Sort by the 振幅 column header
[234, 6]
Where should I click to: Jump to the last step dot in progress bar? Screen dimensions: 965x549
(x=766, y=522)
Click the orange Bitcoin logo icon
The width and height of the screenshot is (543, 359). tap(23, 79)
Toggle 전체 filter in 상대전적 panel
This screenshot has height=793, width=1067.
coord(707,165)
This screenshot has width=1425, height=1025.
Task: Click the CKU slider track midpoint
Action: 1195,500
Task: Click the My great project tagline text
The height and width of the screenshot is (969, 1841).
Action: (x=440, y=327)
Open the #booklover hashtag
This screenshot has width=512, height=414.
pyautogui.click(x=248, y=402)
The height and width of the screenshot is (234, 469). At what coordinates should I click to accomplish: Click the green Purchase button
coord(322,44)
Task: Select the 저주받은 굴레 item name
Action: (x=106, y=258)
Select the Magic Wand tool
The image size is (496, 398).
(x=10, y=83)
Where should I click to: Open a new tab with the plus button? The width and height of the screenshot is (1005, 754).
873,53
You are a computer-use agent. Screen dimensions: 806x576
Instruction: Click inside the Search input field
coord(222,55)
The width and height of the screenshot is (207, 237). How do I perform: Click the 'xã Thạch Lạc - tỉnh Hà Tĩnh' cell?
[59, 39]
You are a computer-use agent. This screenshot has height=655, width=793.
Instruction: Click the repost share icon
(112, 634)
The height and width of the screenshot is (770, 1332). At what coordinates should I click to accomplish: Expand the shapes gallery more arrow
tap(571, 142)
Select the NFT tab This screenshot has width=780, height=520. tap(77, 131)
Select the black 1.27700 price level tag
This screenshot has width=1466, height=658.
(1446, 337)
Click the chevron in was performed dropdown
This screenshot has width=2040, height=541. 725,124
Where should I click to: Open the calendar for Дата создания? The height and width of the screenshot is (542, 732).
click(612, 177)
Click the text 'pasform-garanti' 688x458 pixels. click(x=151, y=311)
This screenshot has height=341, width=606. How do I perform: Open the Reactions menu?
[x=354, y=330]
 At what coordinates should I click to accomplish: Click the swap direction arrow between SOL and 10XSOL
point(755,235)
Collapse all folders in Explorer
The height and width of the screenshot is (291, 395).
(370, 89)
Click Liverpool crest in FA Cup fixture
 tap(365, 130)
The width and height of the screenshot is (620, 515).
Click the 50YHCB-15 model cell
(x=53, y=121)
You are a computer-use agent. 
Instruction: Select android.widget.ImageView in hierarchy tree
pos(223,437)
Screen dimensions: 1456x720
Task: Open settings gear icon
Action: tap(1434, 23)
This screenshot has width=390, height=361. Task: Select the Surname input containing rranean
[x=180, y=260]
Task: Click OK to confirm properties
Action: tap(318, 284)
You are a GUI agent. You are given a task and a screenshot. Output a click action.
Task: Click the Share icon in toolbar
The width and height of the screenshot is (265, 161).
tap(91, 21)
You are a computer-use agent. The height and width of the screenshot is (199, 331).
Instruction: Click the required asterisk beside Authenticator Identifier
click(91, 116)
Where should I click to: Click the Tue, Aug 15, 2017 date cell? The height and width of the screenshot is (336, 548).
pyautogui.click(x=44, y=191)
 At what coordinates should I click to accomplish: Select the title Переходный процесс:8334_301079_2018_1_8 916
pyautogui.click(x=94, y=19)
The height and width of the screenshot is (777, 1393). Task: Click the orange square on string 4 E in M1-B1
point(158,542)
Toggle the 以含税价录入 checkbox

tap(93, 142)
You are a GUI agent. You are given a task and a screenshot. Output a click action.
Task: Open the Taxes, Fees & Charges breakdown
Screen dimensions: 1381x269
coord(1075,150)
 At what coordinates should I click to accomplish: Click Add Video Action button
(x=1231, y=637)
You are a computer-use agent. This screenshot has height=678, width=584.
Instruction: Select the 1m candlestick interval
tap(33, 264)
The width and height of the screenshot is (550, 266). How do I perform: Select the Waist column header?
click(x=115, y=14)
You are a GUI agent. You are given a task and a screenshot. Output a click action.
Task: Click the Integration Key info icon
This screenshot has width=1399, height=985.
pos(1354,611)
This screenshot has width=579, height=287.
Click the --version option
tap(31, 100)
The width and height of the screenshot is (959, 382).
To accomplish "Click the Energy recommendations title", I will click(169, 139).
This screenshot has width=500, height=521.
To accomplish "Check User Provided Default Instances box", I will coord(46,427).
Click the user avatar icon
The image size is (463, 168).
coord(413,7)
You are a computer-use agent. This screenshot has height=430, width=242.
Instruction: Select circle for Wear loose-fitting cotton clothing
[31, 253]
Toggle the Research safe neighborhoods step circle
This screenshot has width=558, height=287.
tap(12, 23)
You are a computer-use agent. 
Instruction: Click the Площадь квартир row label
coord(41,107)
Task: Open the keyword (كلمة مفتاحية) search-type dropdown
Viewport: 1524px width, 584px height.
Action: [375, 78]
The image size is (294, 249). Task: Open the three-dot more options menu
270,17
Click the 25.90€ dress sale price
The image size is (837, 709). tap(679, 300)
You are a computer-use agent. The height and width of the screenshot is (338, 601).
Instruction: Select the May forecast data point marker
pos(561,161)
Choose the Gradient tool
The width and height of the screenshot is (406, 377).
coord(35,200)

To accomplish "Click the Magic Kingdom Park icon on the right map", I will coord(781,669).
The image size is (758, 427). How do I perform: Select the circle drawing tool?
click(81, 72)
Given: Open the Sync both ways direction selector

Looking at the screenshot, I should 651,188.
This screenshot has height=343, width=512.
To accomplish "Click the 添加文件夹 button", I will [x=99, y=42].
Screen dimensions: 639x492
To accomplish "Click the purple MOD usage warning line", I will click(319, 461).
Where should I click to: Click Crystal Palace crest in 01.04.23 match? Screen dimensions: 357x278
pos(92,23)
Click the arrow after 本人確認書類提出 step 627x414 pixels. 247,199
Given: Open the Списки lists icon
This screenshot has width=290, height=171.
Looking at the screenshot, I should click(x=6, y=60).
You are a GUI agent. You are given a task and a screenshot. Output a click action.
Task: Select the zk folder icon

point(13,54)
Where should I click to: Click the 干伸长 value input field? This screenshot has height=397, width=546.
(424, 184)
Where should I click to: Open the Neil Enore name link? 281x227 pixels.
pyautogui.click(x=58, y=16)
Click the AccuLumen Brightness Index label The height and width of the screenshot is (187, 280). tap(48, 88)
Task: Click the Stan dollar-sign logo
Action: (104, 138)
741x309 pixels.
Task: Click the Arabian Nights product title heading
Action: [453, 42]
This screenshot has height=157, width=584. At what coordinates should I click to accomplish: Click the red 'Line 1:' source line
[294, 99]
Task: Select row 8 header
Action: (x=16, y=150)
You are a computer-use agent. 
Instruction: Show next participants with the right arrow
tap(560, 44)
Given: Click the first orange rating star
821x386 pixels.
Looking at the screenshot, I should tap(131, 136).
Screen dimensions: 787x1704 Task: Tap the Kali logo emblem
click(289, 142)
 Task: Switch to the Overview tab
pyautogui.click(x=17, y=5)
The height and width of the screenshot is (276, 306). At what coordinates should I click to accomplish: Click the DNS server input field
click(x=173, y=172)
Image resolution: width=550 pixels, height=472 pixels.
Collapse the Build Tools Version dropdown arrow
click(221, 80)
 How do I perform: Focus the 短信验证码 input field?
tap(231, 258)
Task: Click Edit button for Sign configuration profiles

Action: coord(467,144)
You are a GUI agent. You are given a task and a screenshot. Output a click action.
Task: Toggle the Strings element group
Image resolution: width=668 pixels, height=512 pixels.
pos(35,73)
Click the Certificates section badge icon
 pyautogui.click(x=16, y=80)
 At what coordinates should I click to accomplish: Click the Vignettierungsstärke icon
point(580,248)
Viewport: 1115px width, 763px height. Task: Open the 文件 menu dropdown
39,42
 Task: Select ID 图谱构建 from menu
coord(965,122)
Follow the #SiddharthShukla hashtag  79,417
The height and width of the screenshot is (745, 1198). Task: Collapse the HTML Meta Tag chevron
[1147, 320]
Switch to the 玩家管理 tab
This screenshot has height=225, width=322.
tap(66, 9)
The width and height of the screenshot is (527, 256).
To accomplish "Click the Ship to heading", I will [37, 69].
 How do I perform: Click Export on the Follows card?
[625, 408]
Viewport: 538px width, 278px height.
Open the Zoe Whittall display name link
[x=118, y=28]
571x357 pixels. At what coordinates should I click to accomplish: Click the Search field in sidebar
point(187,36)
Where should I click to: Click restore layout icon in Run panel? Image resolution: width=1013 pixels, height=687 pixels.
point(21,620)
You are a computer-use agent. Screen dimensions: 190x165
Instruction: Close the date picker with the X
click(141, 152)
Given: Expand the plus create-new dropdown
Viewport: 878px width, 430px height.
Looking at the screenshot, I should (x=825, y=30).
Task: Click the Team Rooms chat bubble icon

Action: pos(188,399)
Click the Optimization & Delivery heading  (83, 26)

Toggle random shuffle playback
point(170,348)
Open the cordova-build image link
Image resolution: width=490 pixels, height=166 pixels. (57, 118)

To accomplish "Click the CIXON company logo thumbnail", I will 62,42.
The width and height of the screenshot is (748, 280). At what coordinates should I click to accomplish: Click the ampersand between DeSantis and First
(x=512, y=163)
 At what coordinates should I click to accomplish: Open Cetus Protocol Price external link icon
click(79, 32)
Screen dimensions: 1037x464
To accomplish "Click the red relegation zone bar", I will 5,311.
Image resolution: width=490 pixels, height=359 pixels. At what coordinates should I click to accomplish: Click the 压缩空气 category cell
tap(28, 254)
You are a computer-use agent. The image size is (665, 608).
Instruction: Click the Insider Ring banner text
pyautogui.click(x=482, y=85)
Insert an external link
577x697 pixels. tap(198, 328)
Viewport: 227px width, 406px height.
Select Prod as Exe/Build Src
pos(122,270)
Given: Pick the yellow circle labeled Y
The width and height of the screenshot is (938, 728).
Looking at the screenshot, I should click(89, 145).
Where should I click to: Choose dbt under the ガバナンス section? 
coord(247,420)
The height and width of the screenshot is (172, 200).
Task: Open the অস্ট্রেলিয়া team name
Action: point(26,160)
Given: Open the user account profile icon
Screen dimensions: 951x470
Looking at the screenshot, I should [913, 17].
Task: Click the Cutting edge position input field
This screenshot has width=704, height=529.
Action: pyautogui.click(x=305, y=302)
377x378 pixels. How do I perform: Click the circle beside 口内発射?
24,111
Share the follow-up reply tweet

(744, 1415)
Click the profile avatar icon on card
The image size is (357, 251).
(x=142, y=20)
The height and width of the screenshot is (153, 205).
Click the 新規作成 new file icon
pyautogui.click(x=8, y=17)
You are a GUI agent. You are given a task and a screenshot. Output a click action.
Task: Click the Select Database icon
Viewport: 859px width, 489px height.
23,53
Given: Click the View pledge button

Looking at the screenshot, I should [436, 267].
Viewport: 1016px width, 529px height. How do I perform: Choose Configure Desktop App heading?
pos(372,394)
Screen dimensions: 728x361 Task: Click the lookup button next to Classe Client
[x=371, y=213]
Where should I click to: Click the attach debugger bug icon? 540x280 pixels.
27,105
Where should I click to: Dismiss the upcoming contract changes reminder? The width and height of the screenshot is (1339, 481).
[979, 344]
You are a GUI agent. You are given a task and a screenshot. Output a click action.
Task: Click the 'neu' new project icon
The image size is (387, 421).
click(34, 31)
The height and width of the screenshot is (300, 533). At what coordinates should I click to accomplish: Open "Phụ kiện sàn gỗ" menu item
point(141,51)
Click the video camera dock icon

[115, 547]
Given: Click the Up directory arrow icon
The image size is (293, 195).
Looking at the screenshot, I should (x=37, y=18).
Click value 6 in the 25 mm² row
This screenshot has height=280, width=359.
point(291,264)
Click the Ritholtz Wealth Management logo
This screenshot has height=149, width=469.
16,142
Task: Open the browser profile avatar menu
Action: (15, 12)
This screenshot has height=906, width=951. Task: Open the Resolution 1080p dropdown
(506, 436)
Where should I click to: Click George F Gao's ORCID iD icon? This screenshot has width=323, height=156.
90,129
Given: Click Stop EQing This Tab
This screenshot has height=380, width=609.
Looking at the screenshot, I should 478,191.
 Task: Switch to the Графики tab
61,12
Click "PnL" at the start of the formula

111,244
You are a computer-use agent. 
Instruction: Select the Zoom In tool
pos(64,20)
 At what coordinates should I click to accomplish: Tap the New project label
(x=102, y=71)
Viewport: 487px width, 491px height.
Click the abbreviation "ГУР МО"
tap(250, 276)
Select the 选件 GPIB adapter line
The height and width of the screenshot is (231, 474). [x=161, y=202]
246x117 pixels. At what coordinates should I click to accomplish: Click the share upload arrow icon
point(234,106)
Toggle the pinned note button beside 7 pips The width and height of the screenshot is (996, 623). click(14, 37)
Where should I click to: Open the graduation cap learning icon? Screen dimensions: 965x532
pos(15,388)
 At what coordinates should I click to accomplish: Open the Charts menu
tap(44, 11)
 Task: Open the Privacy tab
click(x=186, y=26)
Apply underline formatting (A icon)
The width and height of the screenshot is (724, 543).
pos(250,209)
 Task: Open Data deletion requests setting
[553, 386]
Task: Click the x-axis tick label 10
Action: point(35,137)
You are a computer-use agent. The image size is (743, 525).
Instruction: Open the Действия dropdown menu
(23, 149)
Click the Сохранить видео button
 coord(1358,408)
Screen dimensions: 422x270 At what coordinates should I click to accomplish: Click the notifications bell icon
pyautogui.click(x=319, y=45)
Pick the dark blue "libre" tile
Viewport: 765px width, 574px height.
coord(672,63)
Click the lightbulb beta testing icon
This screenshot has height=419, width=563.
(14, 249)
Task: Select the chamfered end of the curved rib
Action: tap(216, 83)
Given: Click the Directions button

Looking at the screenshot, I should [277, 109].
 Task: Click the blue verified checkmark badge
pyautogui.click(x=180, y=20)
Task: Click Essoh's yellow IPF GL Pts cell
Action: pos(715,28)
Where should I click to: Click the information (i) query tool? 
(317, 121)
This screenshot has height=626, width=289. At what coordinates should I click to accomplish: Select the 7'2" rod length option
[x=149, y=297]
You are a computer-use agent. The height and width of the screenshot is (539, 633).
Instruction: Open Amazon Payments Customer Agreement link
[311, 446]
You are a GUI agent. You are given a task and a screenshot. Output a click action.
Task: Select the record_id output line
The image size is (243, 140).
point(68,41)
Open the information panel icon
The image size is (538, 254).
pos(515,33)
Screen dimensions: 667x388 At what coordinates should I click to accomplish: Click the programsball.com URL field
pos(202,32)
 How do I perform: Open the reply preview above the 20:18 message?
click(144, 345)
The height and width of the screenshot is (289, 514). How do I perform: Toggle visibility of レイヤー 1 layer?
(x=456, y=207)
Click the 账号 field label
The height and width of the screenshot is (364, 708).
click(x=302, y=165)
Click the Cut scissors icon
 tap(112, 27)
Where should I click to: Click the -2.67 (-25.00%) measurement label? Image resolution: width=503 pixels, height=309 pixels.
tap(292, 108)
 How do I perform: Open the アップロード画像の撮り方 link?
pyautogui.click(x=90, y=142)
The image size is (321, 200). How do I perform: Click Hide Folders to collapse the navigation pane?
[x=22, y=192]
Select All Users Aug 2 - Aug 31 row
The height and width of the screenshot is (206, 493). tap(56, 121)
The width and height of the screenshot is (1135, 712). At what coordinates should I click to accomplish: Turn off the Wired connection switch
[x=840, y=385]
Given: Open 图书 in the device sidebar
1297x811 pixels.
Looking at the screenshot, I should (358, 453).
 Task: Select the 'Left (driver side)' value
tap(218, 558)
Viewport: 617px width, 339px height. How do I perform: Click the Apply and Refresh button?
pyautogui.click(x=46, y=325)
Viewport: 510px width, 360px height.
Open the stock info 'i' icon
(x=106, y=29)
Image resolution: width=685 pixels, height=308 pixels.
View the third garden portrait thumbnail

------

- Problem details
Print the lines above, unchanged, from the start of the records to the line with "Toggle 전체 filter in 상대전적 panel", including that final line.

- Solution to this task
Sort by the 振幅 column header
[234, 6]
Where should I click to: Jump to the last step dot in progress bar? Screen dimensions: 965x549
(x=766, y=522)
Click the orange Bitcoin logo icon
The width and height of the screenshot is (543, 359). tap(23, 79)
Toggle 전체 filter in 상대전적 panel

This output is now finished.